* Start READING TEXT *
Hi All,

Thanks for all of the feedback.  Largely as a result of the responses I've
received from the mailing list, Lucene has made it's way on to our short
list of possible solutions.  I'm not sure what the timeframe is for
implementing a prototype and testing it, but I will try to report back with
the results when/if it happens.

Thanks again,
-
John



On Tue, Jul 29, 2008 at 2:37 PM, Chris Lu <[EMAIL PROTECTED]> wrote:

> It surely is possible. AFAIK, LinkedIn use lucene to store some data.
>
> But, Lucene index in a sense is similar to database index. Both are data
> structures for a specialized and limited query execution path.
>
> So this depends on your applications' query, and how you create the lucene
> index. The normal usage you listed sounds reasonable.
> But you may also need to think about maintenance. In case the index is
> corrupted somehow, you may also consider store the data into database,
> which
> are more easier to manually manipulate.
* End READING TEXT *
_WHAT TO DO:_
[1] Translate this sentence from the Lucene email into Spanish: "Both are data structures for a specialized and limited query execution path."
[2] Write what comes next in the Lucene email, picking up after its final sentence.
* Start DATA *
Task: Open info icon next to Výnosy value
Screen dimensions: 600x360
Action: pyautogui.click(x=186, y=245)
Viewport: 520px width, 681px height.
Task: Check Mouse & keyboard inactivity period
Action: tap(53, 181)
* End DATA *
_EXPECTED RESULTS:_
[1] Ambas son estructuras de datos para una ruta de ejecución de consultas especializada y limitada.

[2]
>
> --
> Chris Lu
> -------------------------
> Instant Scalable Full-Text Search On Any Database/Application
> site: http://www.dbsight.net
> demo: http://search.dbsight.com
> Lucene Database Search in 3 minutes:
>
> http://wiki.dbsight.com/index.php?title=Create_Lucene_Database_Search_in_3_minutes
> DBSight customer, a shopping comparison site, (anonymous per request) got
> 2.6 Million Euro funding!
>
> On Mon, Jul 28, 2008 at 6:53 PM, John Evans <[EMAIL PROTECTED]> wrote:
>
> > Hi All,
> >
> > I have successfully used Lucene in the "tradtiional" way to provide
> > full-text search for various websites.  Now I am tasked with developing a
> > data-store to back a web crawler.  The crawler can be configured to
> > retrieve
> > arbitrary fields from arbitrary pages, so the result is that each
> document
> > may have a random assortment of fields.  It seems like Lucene may be a
> > natural fit for this scenario since you can obviously add arbitrary
> fields
> > to each document and you can store the actually data in the database.
> I've
> > done some research to make sure that it would meet all of our individual
> > requirements (that we can iterate over documents, update (delete/replace)
> > documents, etc.) and everything looks good.  I've also seen a couple of
> > references around the net to other people trying similar things...
> however,
> > I know it's not meant to be used this way, so I thought I would post here
> > and ask for guidance?  Has anyone done something similar?  Is there any
> > specific reason to think this is a bad idea?
> >
> > The one thing that I am least certain about his how well it will scale.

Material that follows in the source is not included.